El Salvador Faces No Easy Exit From Worsening Crisis Amid Crypto Crash

crypto

Pixabay

A central American country, El Salvador, has been buying Bitcoin since September. However, the country’s big bet on crypto has collapsed in recent weeks because the cryptocurrency washed out roughly a third of the value of the government’s assets.

El Salvador is the first country to adopt bitcoin as a legal tender. They also plan to create a crypto mining hub using power from volcanoes and issue the first sovereign bond linked to bitcoin.

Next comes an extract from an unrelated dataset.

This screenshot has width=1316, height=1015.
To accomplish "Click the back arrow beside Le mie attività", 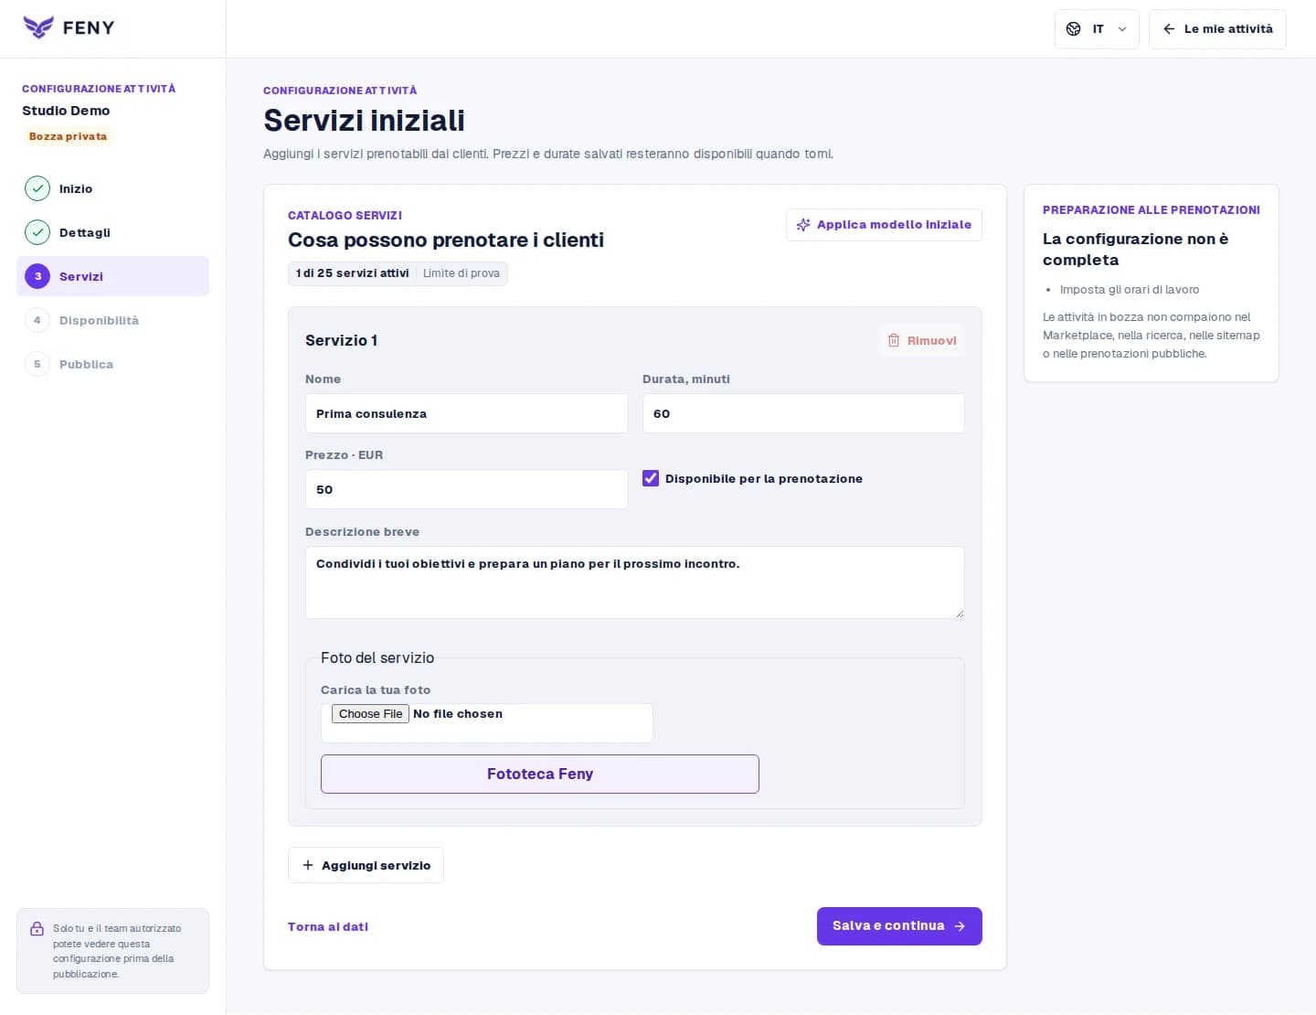I will (x=1169, y=29).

Related Readings | 44 Countries Set To Meet El Salvador To Discuss Bitcoin, Here’s What We Know

Crypto Crash Closed Specific Potential Routes

Apart from a significant rise in debt repayment obligations and an increase in the global borrowing costs, El Salvador is also facing a big challenge of the effects of currency depreciation. However, the crypto collapse has closed specific potential escape routes from the crisis, like the now-delayed bitcoin bond.

Ricardo Castaneda, working as a senior economist and country coordinator for El Salvador and Honduras at the think tank Central American Institute for Fiscal Studies (ICEFI), said;

The government’s financial problems are not because of bitcoin, but they have gotten worse because of bitcoin,” For the government, bitcoin ceased to be a solution and has become part of the problem.

Since last September, when El Salvador officially adopted Bitcoin as legal tender, the coin price has dropped 45%. And from its May high, the BTC has lost 26% of its value as investors have shifted their money into other assets.

Bitcoin is trading at $30,177 with a growth of 5.22% | Source:  BTC/USD chart from tradingview.com

According to CoinMarketCap, the entire market value of cryptocurrencies has just decreased to $1.2 trillion, less than half of its peak in November. 

According to Statista, the debt of El Salvador increased to $ 24.4 billion last December compared to the total obligation of $19.8 billion in December 2019. The significant rise occurred due to heavy expenses done by Bukele management to cope with the COVID-19 pandemic and the last few years’ economic losses. 

The International Monetary Fund (IMF) believes that the current account deficit for El Salvador’s economy, which heavily relies on money sent by people living abroad and foreign investment, will be about $2 billion every year through 2025.

Effects Of Legalizing Bitcoin

The legal acceptance of Bitcoin by El Salvador created distance from the global lenders like IMF, from where Alejandro Zelaya, the Finance Minister, was expecting a loan of $1.3 billion for 36 months in the last year. 

IMF advised El Salvador to drain off Bitcoin completely. As per the statement of an IMF administrative, any credit approval deal will have to highlight risks like “those related to the adoption of bitcoin as legal tender and risks related to economic governance.”

Related Readings | El Salvador Doubles Down, Buys 500 BTC Amid Dip

Siobhan Morden, head of Latin America Fixed Income Strategy at Amherst Pierpont, commented,

If there isn’t potential for bitcoin-growth dividends or innovative bitcoin-financing, then the Bukele administration will have to prioritize spending priorities and identify financing options 

As per an estimate, almost a $36 million loss in Bitcoin; the government purchased 2,301 coins worth $104.2 million and now depreciated to $67.9 million due to a decrease in the coins’ market price.